As the proposal now stands, this won't stop the DIY builder from building a standard house, "those with simple roofs and wide eaves and conventional cladding." But, if you, or the person you hire to build your house is unlicensed you will be required to record the fact on your property's Land Information Memorandum, held by councils.
Minor tasks done by the DIY builder will not need to be recorded on the LIM report but major work will. You would, for example, be able to replace the iron on your roof yourself without having to notify the work. But if you were to rebuild the roof structure, or the structure of a wall from the ground up, or add a storey to your house, you or an unlicensed builder could do it but that work would have to be put on the LIM. The work would be subject to normal building inspection, the quality of which the Government is hoping to improve by auditing the councils that carry it out.
"That means that anyone interested in buying that particular house knows the score [and] they can make an informed choice," says Cosgrove. "They can either take a chance on the quality of the build and get the necessary pre-purchase inspections and due diligence or they can walk away and buy the house down the street built by a licensed building practitioner."
That proposal gives a broader exemption to the DIY builder than either the current legislation (The Building Act 2004) or the Government's earlier proposal which both required major work such as adding a room or building a basic house to be supervised by a licensed builder.
Until recently, the minister was signalling extending electricity, gas, plumbing and drainage work that must be done by qualified tradespeople for safety reasons, to building jobs where safety and durability were factors, such as foundations, framing, cladding and roofing. The change was to be introduced from November 2009.
Cosgrove says his proposal changed because as he consulted, it became clear the earlier plan was unworkable. An impromptu poll at a series of breakfast seminars with builders around the country suggested licensed builders were unwilling to oversee unlicensed builders. He said only 11 among the "thousands" who attended the briefings said they would do it. That meant the interests of DIY builders wouldn't be protected because they wouldn't be able to build "a meat and potatoes house".
The change wasn't a flip-flop, he says, because it was always no more than a proposal and it wasn't in response to a possible cost in terms of votes if the Government curtailed the great Kiwi DIY tradition.
The Registered Master Builders Federation has labelled the current policy of notifying major amateur work on the LIM "nonsensical" and a false economy when the likely extra cost of building inspection and likely consequent market devaluation of the property were factored in.
But chief executive Pieter Burghout said the federation's major concern was the move would undermine efforts to improve the general standard of construction. "Rogue builders who can't get their licences or can't be bothered will become the dodgy DIYers of the future."
Burghout says he understood DIY builders built about 2 per cent of new houses and represented a similar percentage of leaky homes cases.
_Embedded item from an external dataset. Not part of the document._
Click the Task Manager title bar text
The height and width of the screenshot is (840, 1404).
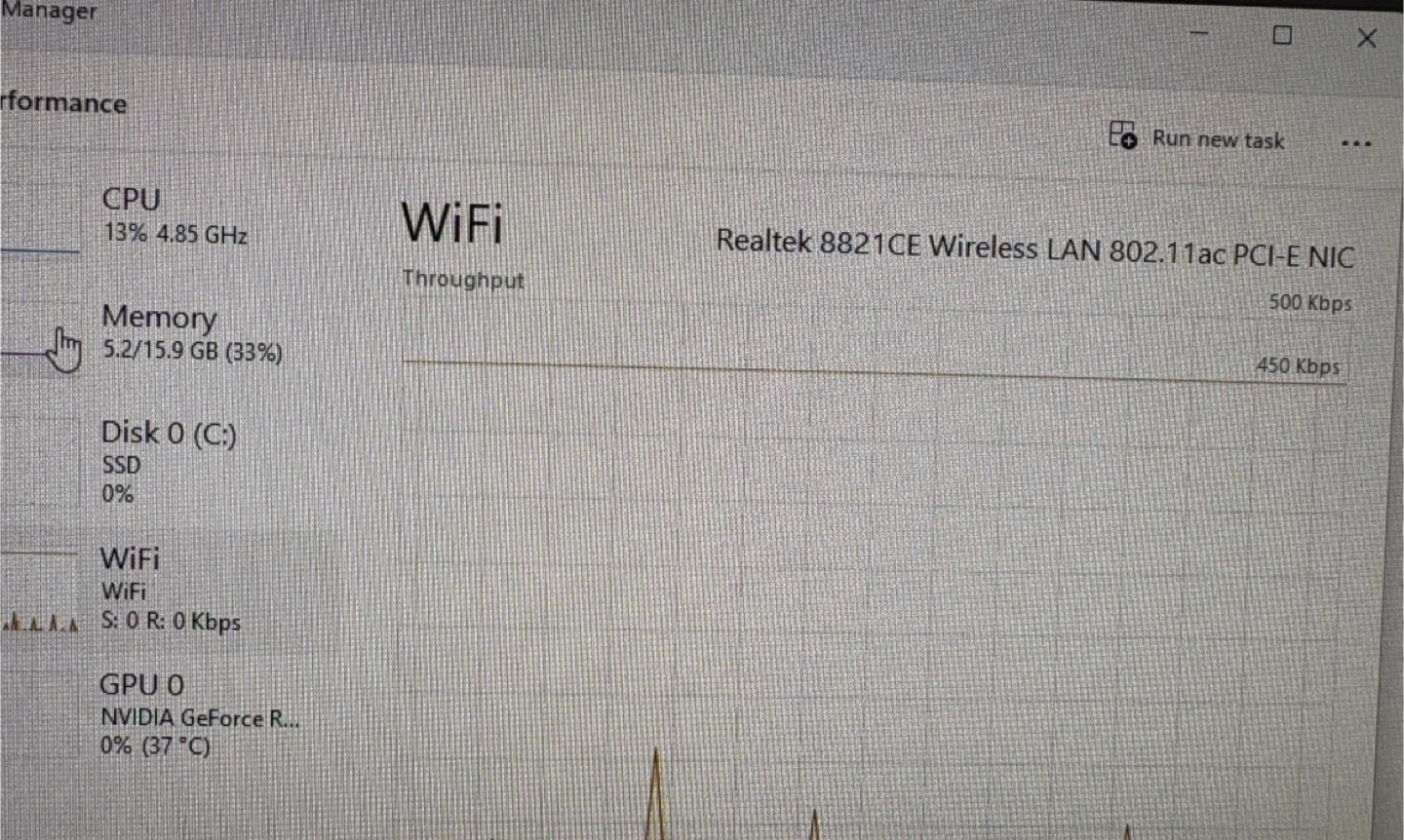tap(47, 11)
He believes the percentage could increase to 30 per cent of new houses as unlicensed builders exploited the DIY exemption as has happened overseas.
Cosgrove says short of following people home from Placemakers, Bunnings and Carters, it was impossible to know what work was being done and it was impossible to police. He believes a more robust inspection system and the requirement to list major work done by an unlicensed builder along with the impact that may have on resale value was a sufficient imposition.
If the current proposal comes into force, the DIY industry won't be affected and may further thrive - good news to the likes of Bunnings Warehouse and similar companies. Placemakers' spokesman Michael O'Driscoll said the company's core client base was the trade and the serious DIY practitioner. He said Placemakers was monitoring the debate.
Whatever finally becomes law, most work that true-blue DIYers do won't be affected. You can build the deck, hang a window or door, remove or add an internal wall and remodel a bathroom or kitchen. Whether you will be able to knock up the shed or sleep-out without having to record on the LIM you did it yourself depends on what is specified as "core" work.
Cosgrove, who became minister in late 2005, is attempting to find a route that will return standards to the building industry in the wake of the leaky building disaster without getting offside with the great Kiwi DIY tradition and without alienating the good builders. It's already proving a hard row to hoe.